● Written exercise
Reproduce the rows word for word, from the line containing "How do I perform: Open" through the end of the rows, and leave the pictures out.

● Records for processing
/---

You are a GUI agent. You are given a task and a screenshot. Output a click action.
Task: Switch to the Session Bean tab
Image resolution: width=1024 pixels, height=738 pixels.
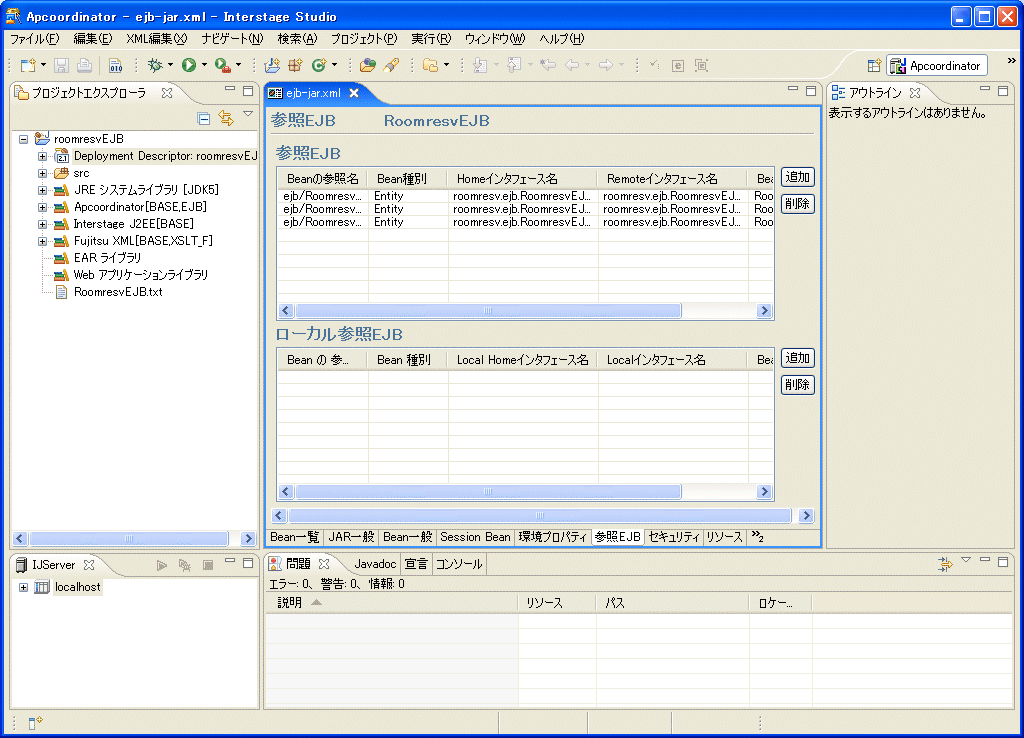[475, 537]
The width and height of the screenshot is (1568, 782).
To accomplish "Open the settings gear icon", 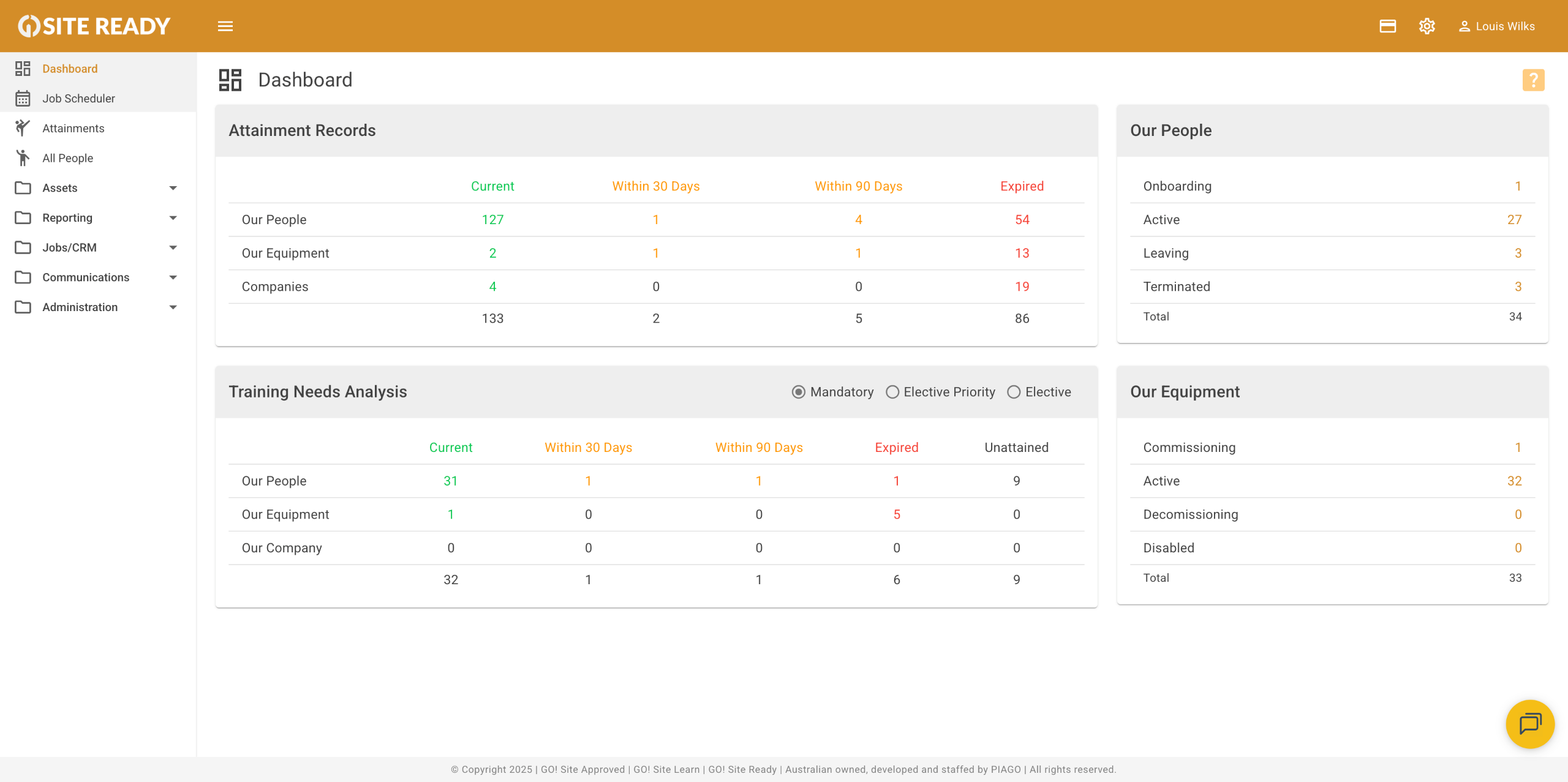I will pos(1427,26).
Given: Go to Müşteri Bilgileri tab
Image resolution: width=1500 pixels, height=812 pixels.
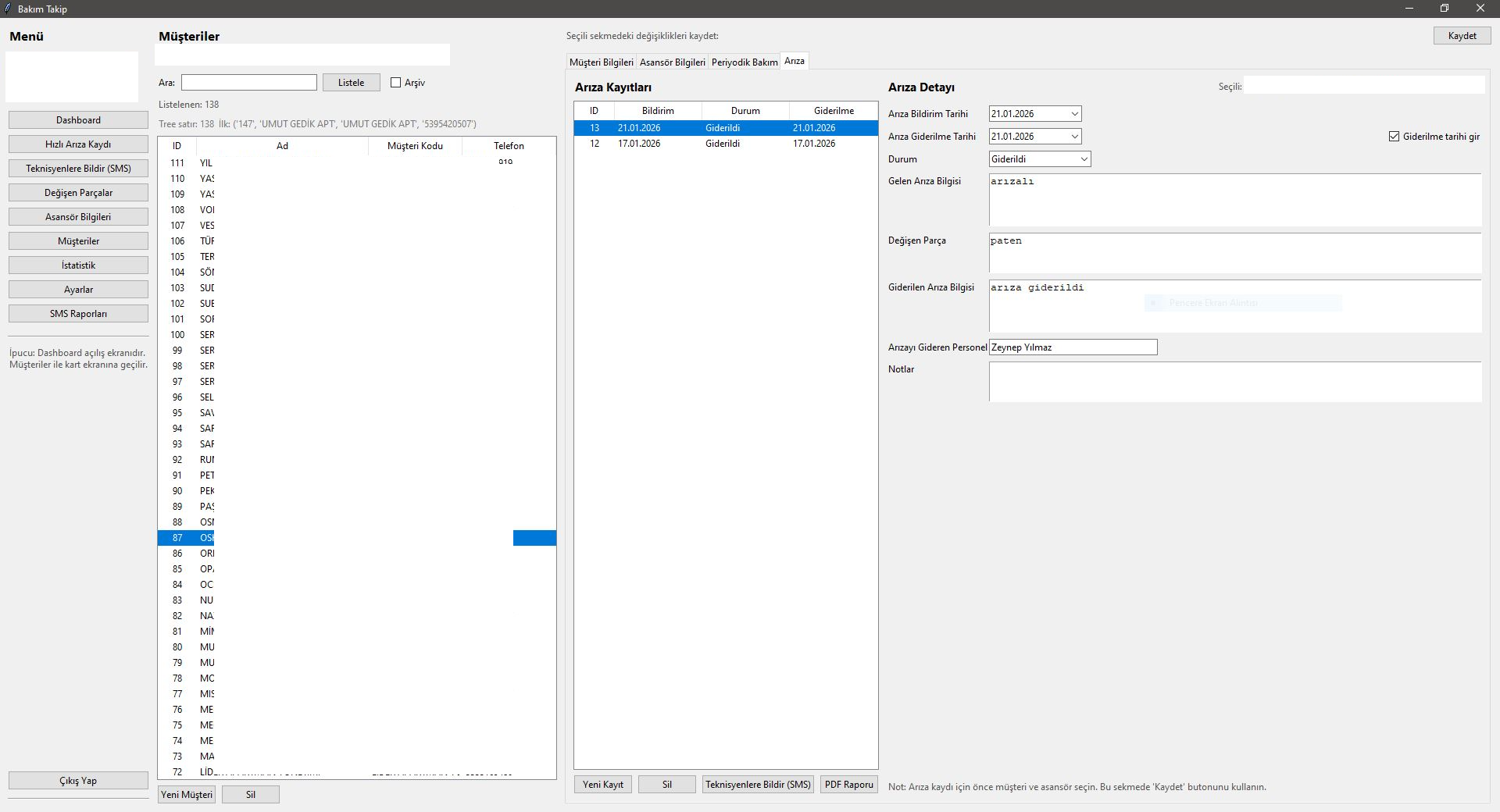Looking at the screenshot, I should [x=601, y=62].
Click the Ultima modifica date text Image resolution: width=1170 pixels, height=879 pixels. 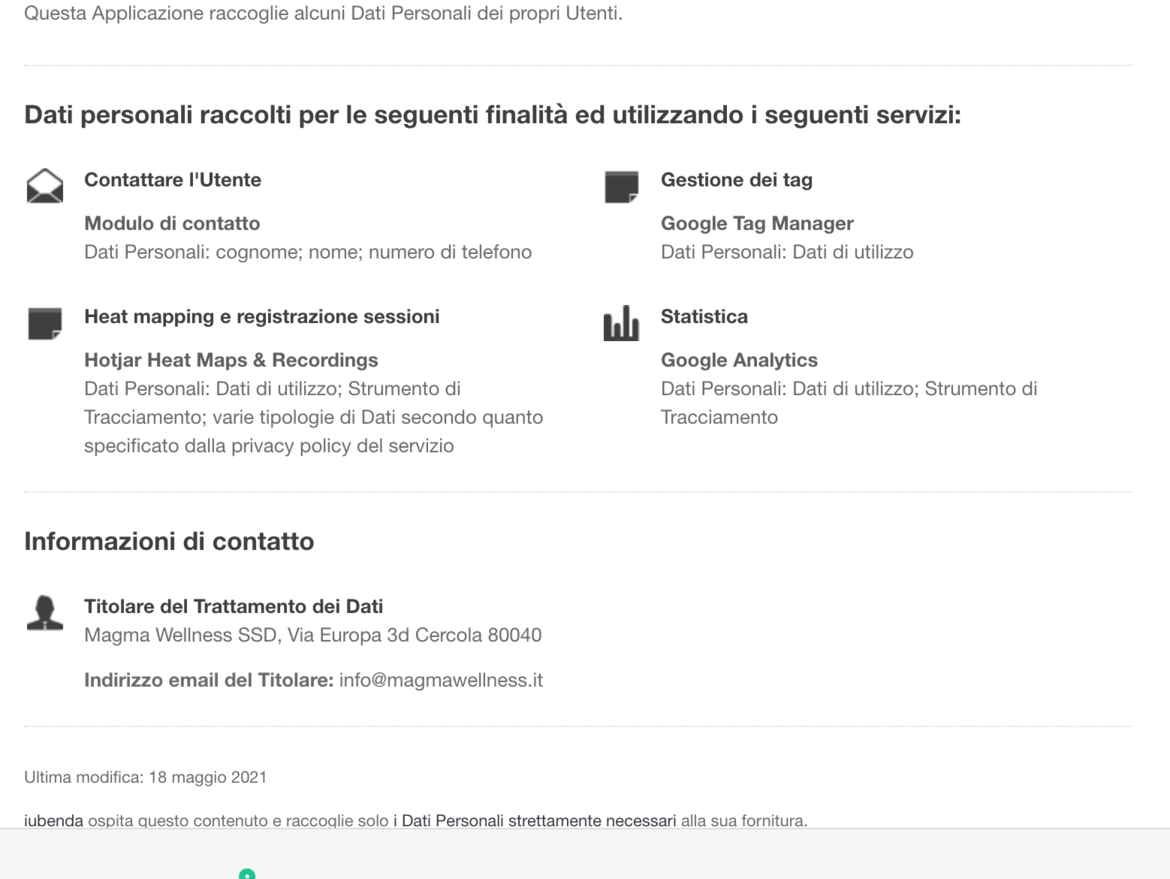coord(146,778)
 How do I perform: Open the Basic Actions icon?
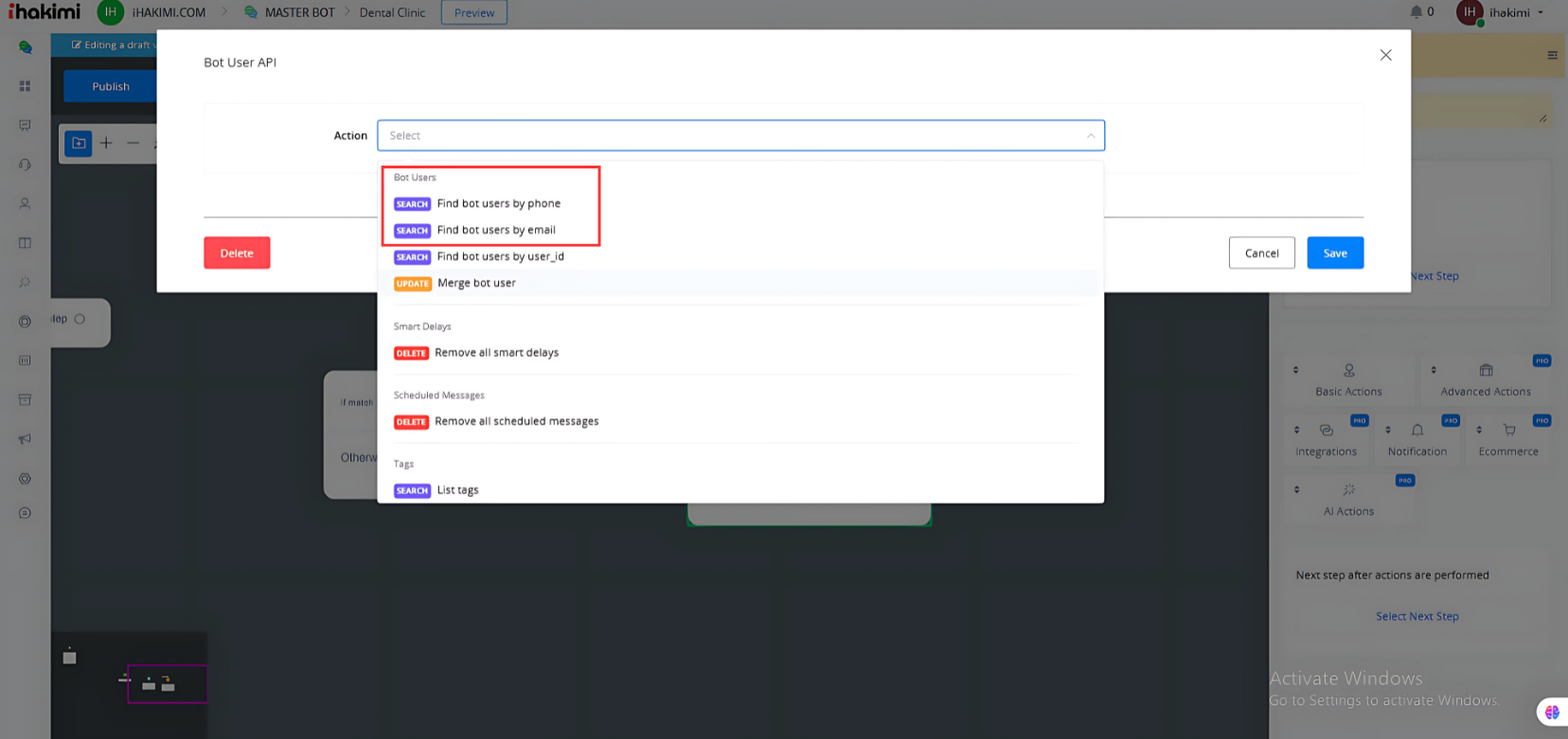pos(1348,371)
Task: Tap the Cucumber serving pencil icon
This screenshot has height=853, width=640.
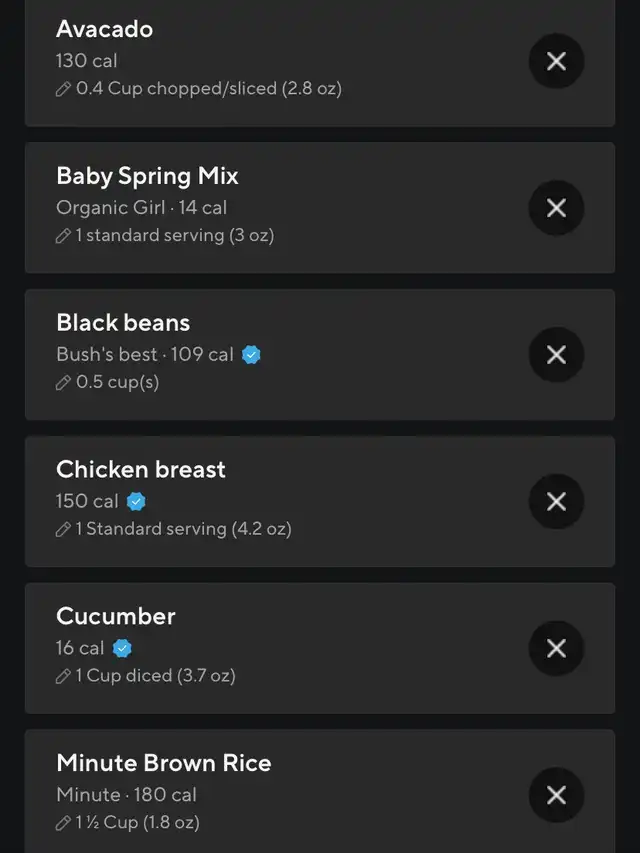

\---

● Response below
 How do I perform: Open the Basic Actions icon?
pos(1348,371)
Task: Tap the Cucumber serving pencil icon
This screenshot has height=853, width=640.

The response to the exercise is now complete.